I was invited to review the performance of Andrea de Keijzer & Erin Robinsong’s “This Ritual Was Not An Accident” as part of Fierce 2017.

After dressing appropriately and braving the West Midlands edit of Storm Brian, I arrived to see that the performance had moved from Stryx had been moved to Rogueplay Theatre within Minerva Works. Inside the venue, we were greeted by the director and asked to fill in answers to the following questions on a piece of paper:

Name; Date of Birth; What are you wearing? Accident history; What’s the last thing you remember; What’s a song that you know?

I was mystified why they wanted this information, but I complied, and we were led into the main theatre space. Sitting on chairs there was a great triggering smell of damp bedsits in Moseley.

In front of us, one of the artists was lying down on a bed, her head sticking awkwardly up facing us. She read out the names of those who had handed in their notes in, sharing our personal and private facts with each other. Nervous laughter of recognition came out from us as she went through the register.

When she finished, hands grasped the side of her head from an awkward angle. Her head slowly rose up from her shoulders. In fact, another body was underneath, dictating the movements, until they settled down, so all you could see were their hands. Joined together, these hands made movements to simulate copulation, to a sperm meeting the egg and fertilising in the womb to make an embryo, alternately making imitations of flowers blossoming and blooming.  Their hands touched the senses on their bodies, to smell, to hear, to touch, to taste and to smell. Bodies were formed, and the information was to be digested.

De Keiljzer and Robinsong sat down, and started to transcribe the notes that we had given them earlier. They were written onto a laptop which we could see projected on a screen, and as they were projected, they were shredded. Our shredded lives and rituals appeared as a snow drift in front of us, sprayed out over the projection, burying them. A copy of what they had created was printed out, and sealed nside a red box with many padlocks.

Our society’s sensory bombardment with memory and sharing information was prevalent in the performance, and, in the next recital, what was more noticeable was the fact that the most vivid memories were associated with the weather. The shredded memories were emptied out on the space in front of us, and blown with a leaf blower onto a black drape to the right of the stage, our case studies and discarded memories buffeting into the artists and sticking to them.

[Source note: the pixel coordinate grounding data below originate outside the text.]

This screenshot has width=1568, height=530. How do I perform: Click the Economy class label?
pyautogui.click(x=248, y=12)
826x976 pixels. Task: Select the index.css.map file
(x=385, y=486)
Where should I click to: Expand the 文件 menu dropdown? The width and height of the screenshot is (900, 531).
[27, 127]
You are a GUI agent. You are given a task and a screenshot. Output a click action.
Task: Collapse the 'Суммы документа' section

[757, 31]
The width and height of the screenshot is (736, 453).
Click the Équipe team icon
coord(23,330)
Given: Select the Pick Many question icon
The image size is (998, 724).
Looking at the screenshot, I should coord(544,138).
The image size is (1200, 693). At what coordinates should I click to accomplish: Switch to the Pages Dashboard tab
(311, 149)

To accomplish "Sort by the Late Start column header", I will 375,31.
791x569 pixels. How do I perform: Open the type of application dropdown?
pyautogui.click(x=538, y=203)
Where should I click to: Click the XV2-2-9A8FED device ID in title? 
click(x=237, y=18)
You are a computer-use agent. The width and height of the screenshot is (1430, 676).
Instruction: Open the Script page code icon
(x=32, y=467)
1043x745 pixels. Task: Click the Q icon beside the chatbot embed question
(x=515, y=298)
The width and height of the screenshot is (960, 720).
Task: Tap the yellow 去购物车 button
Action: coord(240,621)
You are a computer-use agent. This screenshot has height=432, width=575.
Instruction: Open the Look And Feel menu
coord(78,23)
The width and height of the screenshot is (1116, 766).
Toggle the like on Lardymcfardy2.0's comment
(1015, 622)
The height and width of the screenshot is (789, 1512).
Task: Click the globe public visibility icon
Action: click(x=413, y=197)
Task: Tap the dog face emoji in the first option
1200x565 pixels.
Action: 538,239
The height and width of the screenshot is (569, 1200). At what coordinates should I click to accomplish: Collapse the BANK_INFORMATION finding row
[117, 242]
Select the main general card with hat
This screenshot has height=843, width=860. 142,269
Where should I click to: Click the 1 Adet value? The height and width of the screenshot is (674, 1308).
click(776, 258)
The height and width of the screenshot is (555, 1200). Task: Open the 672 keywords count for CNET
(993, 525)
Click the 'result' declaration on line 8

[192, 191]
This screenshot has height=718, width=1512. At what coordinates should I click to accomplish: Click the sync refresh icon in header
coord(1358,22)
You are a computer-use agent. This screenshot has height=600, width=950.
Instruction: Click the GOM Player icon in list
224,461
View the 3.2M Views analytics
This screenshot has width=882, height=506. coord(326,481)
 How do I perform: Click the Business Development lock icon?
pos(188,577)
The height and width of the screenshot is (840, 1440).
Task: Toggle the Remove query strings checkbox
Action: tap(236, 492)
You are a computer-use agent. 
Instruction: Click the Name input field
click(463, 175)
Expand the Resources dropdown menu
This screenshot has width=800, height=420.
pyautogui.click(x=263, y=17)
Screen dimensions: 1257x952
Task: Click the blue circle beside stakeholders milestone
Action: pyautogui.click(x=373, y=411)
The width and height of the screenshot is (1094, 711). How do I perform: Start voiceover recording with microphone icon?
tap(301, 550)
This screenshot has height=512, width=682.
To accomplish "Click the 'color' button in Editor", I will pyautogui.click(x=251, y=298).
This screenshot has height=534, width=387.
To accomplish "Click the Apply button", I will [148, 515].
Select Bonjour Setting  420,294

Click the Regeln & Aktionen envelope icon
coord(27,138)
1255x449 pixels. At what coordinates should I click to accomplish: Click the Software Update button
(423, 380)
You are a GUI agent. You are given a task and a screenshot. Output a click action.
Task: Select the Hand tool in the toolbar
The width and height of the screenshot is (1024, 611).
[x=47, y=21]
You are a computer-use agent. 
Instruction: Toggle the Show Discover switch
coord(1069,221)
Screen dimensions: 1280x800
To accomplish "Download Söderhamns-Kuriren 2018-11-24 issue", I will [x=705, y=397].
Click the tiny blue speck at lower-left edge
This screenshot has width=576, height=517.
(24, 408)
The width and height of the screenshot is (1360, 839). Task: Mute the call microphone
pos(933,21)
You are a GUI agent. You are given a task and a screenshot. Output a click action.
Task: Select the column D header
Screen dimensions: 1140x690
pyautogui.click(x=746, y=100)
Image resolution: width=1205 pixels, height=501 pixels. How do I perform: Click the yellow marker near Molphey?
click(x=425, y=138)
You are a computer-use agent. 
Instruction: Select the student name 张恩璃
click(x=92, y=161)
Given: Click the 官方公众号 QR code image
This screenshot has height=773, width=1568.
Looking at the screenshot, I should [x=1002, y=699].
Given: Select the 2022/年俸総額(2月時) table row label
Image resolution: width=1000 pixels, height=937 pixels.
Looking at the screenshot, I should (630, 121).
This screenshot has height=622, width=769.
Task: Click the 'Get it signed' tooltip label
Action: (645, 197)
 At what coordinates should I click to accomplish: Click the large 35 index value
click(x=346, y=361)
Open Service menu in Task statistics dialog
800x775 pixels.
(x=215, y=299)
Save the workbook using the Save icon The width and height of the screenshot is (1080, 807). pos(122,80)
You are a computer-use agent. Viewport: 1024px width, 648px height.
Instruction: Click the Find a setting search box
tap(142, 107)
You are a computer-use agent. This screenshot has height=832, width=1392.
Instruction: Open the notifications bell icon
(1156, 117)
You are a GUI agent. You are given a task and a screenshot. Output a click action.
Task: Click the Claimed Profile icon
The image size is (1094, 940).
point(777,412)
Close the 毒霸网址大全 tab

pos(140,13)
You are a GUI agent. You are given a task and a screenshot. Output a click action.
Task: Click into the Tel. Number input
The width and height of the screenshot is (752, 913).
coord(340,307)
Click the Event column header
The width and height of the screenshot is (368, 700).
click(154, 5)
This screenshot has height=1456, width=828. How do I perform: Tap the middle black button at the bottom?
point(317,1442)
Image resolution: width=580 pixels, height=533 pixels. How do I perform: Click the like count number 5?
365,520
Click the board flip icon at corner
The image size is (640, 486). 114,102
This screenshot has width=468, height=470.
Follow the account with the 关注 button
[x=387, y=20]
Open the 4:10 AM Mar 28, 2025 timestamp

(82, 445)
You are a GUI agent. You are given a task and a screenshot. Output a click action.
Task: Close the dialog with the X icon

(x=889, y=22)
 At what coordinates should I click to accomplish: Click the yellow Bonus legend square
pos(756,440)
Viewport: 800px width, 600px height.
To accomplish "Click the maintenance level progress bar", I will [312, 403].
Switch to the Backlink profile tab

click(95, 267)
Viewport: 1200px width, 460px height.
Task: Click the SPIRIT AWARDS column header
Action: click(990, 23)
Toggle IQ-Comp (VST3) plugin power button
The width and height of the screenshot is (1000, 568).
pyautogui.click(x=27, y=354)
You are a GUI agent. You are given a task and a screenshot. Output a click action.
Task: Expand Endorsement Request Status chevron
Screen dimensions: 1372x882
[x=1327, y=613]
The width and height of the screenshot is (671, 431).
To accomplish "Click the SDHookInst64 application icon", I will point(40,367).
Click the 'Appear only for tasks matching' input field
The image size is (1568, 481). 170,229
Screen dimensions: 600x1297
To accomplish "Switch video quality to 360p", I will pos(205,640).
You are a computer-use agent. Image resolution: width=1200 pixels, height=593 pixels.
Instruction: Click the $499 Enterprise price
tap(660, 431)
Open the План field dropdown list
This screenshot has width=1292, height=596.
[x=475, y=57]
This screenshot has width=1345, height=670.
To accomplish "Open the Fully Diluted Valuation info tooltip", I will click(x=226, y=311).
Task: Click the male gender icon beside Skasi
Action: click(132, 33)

These shards of memories becoming ever fierce as the storm breaks gave the impression of a separate entity manipulating every moment and decision.  As humans, we talk and communicate with this inner entity, mimicking its movements and following its instructions.  De Keijzer and Robinsong construct a house and get in together. These are our homes, full of rituals and memories that we have built, providing adequate structure before the storm breaks. The house collapses, and all that was left was us and the artists amongst the rubble. Forming a circle, we are invited to take part in a ritual, to blow up a balloon and place a pin, next to it, moving it ever closer. Some of us pop it quickly, others let it go. Our fears and rituals within this situation, and within life, dictate what we do.

Be the Change

I was invited to review the event with Fierce in collaboration with Free Radical “Be The Change” at the Edwardian Tearooms as part of Fierce 2017.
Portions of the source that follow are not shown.